Data entries:
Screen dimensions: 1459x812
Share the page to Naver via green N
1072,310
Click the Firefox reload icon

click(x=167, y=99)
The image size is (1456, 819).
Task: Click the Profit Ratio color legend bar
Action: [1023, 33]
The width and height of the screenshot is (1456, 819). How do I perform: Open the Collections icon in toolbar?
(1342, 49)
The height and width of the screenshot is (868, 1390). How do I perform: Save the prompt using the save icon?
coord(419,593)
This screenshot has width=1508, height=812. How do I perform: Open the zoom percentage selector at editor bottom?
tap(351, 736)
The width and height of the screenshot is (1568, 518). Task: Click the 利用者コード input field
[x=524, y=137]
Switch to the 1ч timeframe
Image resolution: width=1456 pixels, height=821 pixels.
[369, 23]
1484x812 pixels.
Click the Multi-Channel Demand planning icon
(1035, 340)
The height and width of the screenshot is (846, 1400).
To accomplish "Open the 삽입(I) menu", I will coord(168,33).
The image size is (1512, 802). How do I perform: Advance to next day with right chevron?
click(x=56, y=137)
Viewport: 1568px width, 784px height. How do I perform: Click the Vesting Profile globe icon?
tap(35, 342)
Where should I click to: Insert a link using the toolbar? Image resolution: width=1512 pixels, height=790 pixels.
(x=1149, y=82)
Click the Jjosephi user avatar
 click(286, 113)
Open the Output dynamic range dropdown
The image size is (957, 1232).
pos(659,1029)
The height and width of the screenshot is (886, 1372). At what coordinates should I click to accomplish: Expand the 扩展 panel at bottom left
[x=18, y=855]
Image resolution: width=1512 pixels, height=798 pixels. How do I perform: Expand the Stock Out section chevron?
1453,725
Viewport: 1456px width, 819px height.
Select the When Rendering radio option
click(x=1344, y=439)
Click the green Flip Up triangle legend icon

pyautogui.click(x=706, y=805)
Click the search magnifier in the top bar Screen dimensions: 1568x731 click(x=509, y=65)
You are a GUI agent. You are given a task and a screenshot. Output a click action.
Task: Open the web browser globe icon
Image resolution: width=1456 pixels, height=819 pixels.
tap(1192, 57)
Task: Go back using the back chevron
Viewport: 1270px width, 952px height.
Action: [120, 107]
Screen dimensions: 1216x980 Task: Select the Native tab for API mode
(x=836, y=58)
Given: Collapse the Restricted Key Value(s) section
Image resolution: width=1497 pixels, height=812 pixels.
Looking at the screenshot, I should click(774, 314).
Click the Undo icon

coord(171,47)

__EXERCISE__.
Your task is to restate, word for word, only those lines above that fall between the line holding "Click the Firefox reload icon" and the line holding "Switch to the 1ч timeframe", inclusive.

__SOLUTION TO THIS TASK__.
Click the Firefox reload icon

click(x=167, y=99)
The image size is (1456, 819).
Task: Click the Profit Ratio color legend bar
Action: [1023, 33]
The width and height of the screenshot is (1456, 819). How do I perform: Open the Collections icon in toolbar?
(1342, 49)
The height and width of the screenshot is (868, 1390). How do I perform: Save the prompt using the save icon?
coord(419,593)
This screenshot has width=1508, height=812. How do I perform: Open the zoom percentage selector at editor bottom?
tap(351, 736)
The width and height of the screenshot is (1568, 518). Task: Click the 利用者コード input field
[x=524, y=137]
Switch to the 1ч timeframe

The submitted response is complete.